*** Opening of Exercise materials ***
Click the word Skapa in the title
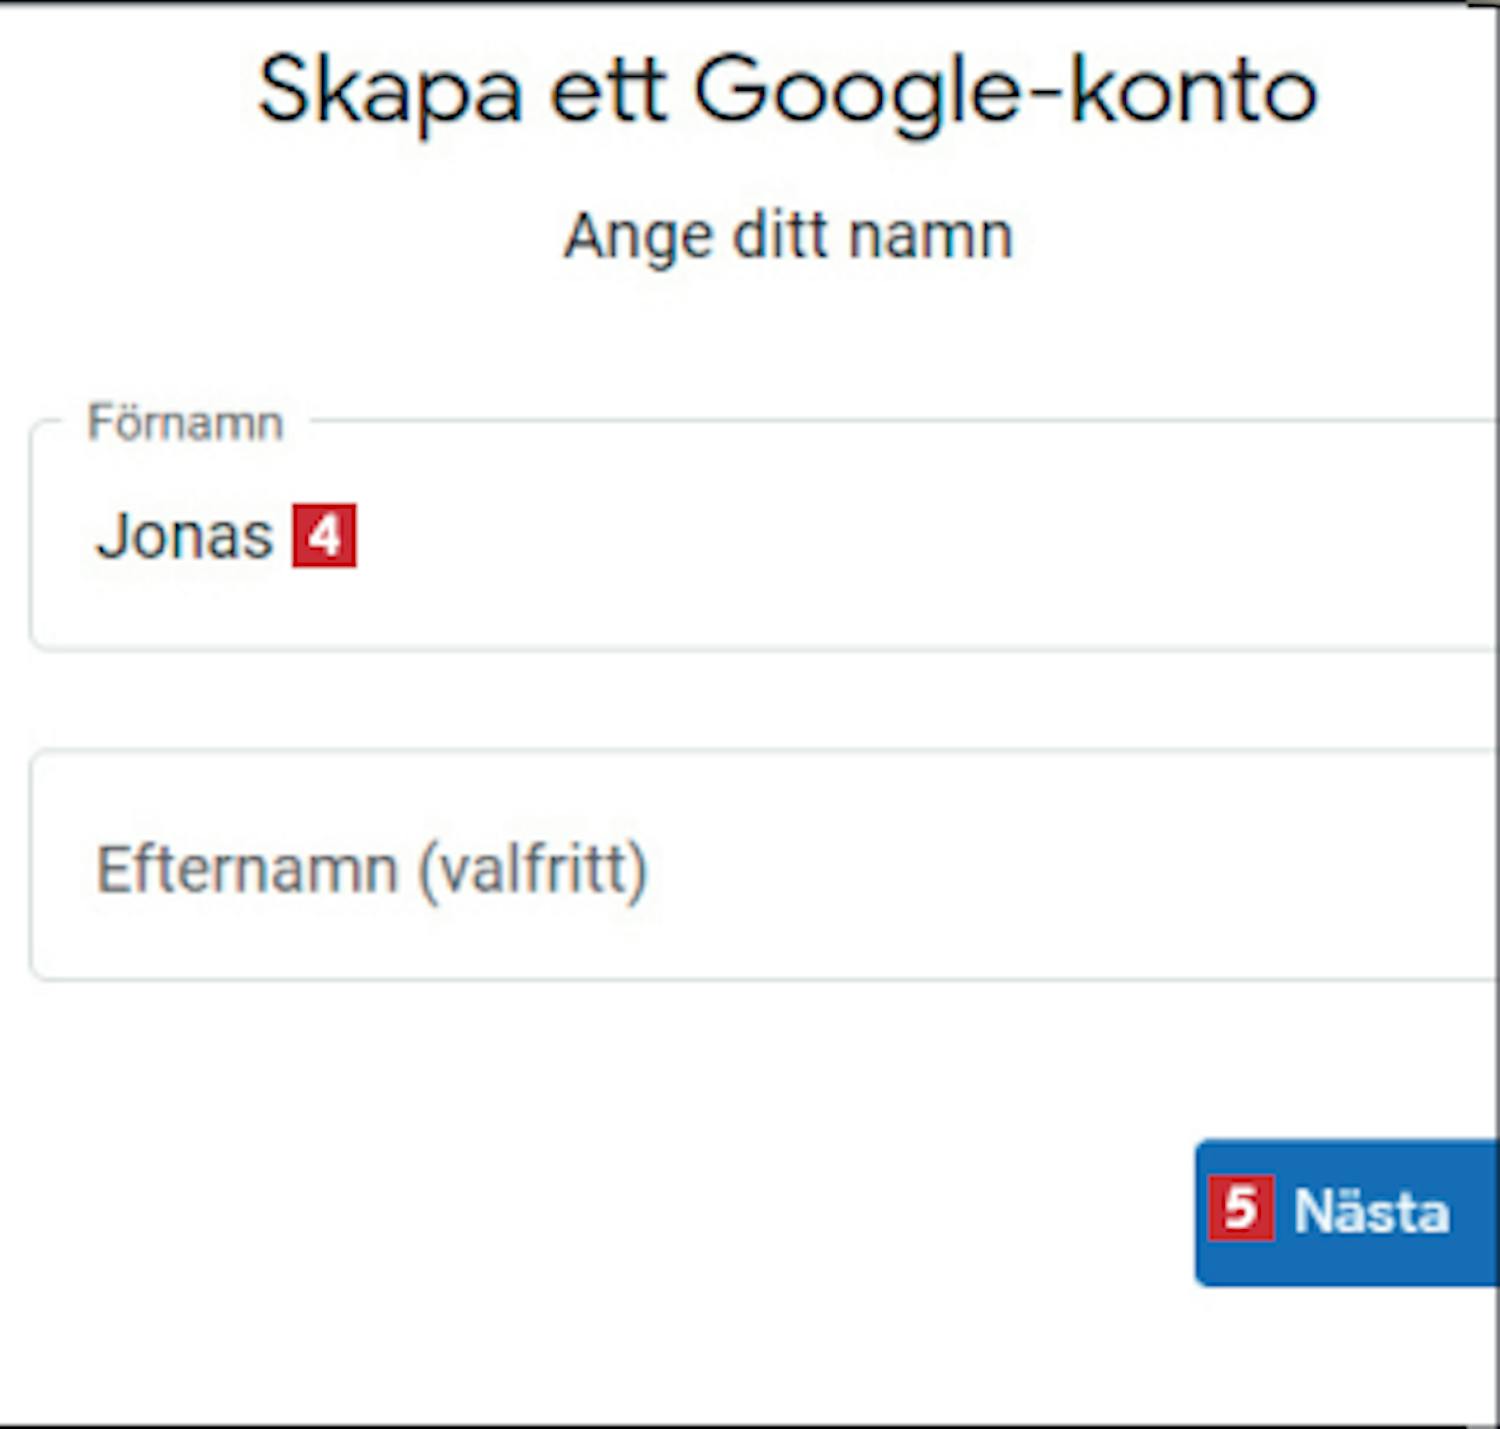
*** Close of Exercise materials ***
*** Opening of Exercise materials ***
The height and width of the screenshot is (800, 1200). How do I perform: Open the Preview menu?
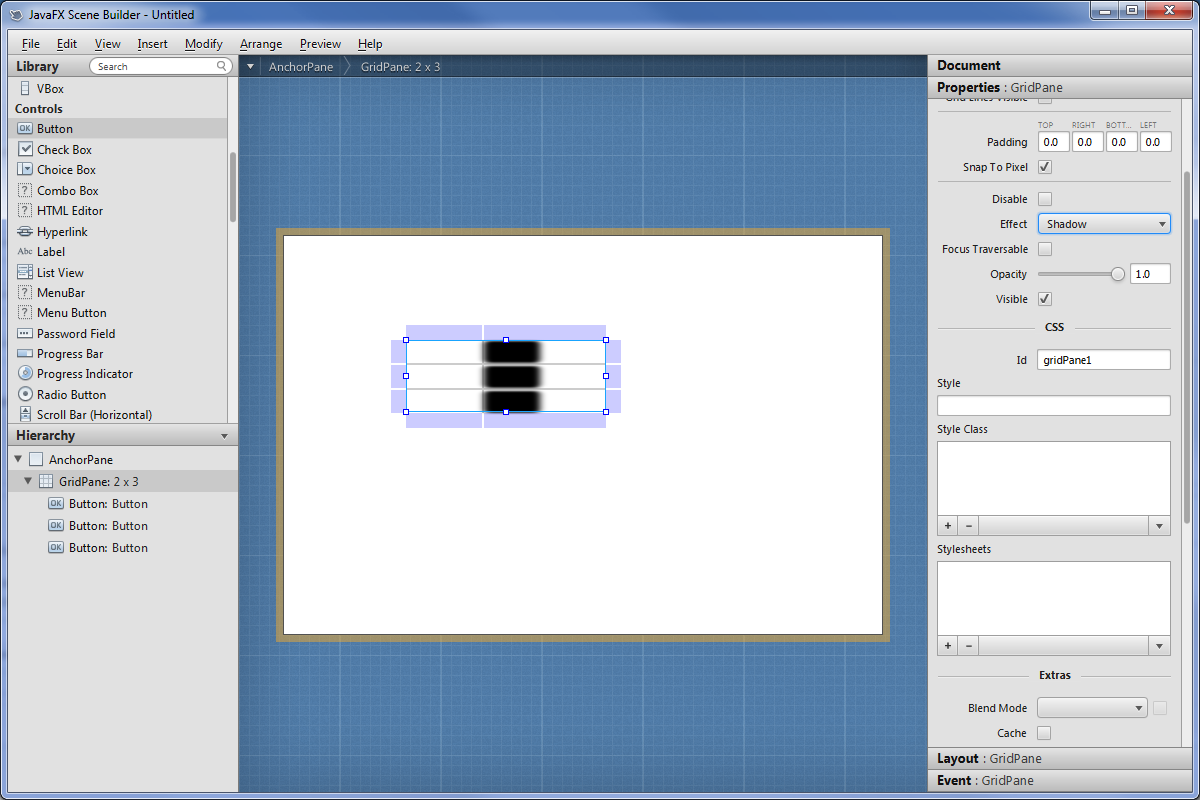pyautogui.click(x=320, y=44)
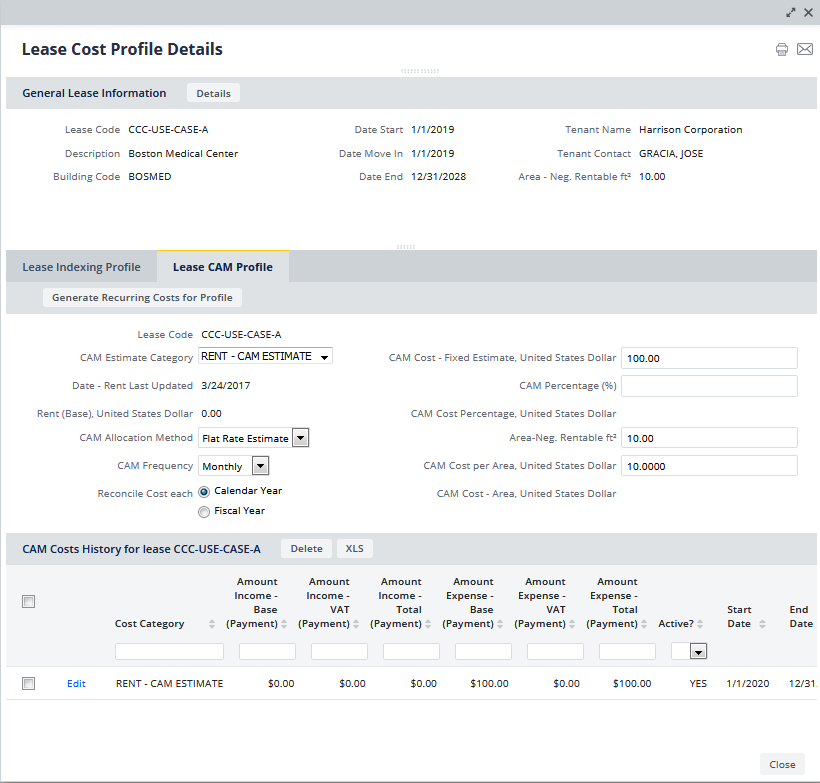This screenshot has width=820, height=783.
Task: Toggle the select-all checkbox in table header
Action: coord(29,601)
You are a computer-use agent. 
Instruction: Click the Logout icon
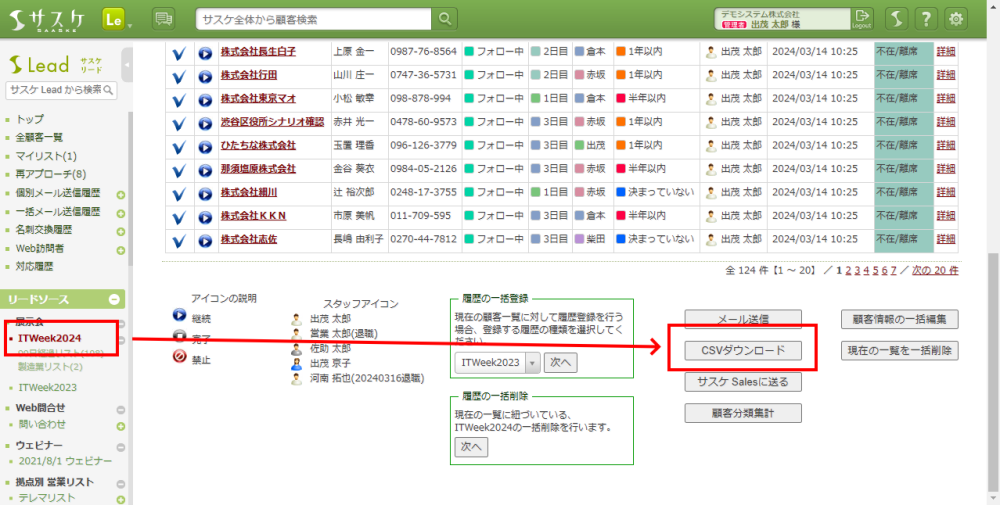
*** Close of Exercise materials ***
> [Activity] Would you please write out, exactly and with no other lines, the stretch of the listing above from the line containing "You are a computer-use agent." through the line containing "Instruction: Click the Logout icon"?

> [Solution to this task]
You are a computer-use agent. 
Instruction: Click the Logout icon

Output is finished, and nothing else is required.